The Wham-O magic window was a toy mass-produced by Wham-O from 1973 to 1979. It was made from two 30x30 cm oval plates of heavy clear plastic, with a narrow channel between them containing microdium crystals of varying colors. These crystals are often wrongly referred to as sand.
The Magic Windows were so named because each window contained both colored microdium crystals and white microdium crystals which didn't mix, but instead created layered patterns. The window could be turned, tapped or shaken to create unique designs. The Magic Window was marketed and described as allowing the user to 'create moving changing pictures.'
The original model contained blue crystals (with hints of black crystals) and white crystals. The other colors were green/white and pink/white -- both glow-in-the-dark models. There was also a limited-run "Crystal Fantasy" Magic Window produced in 1979, which contained the blue and white, glow-in-the-dark green, plus pink crystals and tiny glitter flakes. The colored crystals had a higher density (were heavier), while the white crystals were similar to powdered silicon.
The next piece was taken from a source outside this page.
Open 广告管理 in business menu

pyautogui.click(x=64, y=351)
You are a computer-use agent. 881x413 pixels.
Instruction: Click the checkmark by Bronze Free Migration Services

The concept behind the Magic Window toy came from inventor Roy L. Cloutier, who had a degree in Engineering Physics from Michigan Tech. Cloutier patented the concept in 1972, describing it as "An apparatus for visually presenting artistic flow patterns, comprising a container providing an inner chamber having a transparent wall for viewing the contents of the chamber, and a flowable non-liquid particulate material contained loosely in said chamber and capable of solid flow." If you'd like more specific information on the techniques involved, please visit the original patent site here.
The current owners of the original patent have made a slightly modified and improved version of the Magic Window available, created and marketed without Wham-O's involvement.